August 6, 2012Stephen M. Sacks

This past weekend, my wife Helene and I had a chance to see the Reform Movement at its best and got to do so while also listening to the Boston Symphony Orchestra play Mozart and Ravel. On Friday night, we went to Tanglewood (the summer home of the Boston Symphony  Orchestra on beautiful grounds in Lenox, MA). The concert started at 8:30. At 6:00pm, more than 100 Reform Jews had gathered on the Tanglewood lawn for a picnic supper, and at 7:30, for Shabbat services. Most of the attendees were congregants from Hevreh of the Southern Berkshires, a wonderful and vibrant Reform congregation of 380 families in the Berkshire area. The services were lead by Rabbi Debra Zecher,  the rabbi who has helped build this congregation. The spirit of the services, not to mention the surroundings, followed by Mozart and Ravel, made this an extraordinary evening.

Then, on Shabbat morning, Helene and I went to URJ Camp Eisner, where we celebrated Shabbat with more than 500 campers. What made the morning even more amazing was that there were more than 350 alumni and other supporters of Camp Eisner and Camp Crane Lake also in attendance at Shabbat - so we celebrated Shabbat  in a wonderful outdoor setting at a URJ camp in a service lead by campers and with more than 800 people in attendance. Again, an extraordinary experience. This summer, our camps and Israel programs reached over 11,000 young people. Eisner estimates that  it has more than 45,000 alumni; OSRUI, our oldest camp estimates that it has almost 60,000 alumni. The best estimate for our  overall camping system? Several hundred thousand alumni. The incredible turnout at Eisner last weekend (matched, I am told, by an equally large turnout of alumni who were at Camp Harlam this same weekend) vividly shows that our camps have an impact far beyond just our current campers and have affected the lives of so many adults in our Movement.

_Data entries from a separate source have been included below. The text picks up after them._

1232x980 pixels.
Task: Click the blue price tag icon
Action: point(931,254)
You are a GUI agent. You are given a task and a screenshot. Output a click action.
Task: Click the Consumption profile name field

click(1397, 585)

To us, this past Shabbat showed the URJ at its best - a community of congregations like Hevreh, campers at Eisner and Crane Lake, and hundreds of camp alumni and supporters, all of whom came out to celebrate Shabbat in the creative and moving ways that only Reform Jews can. I am proud that the URJ was involved in helping to support these wonderful events. What a great weekend!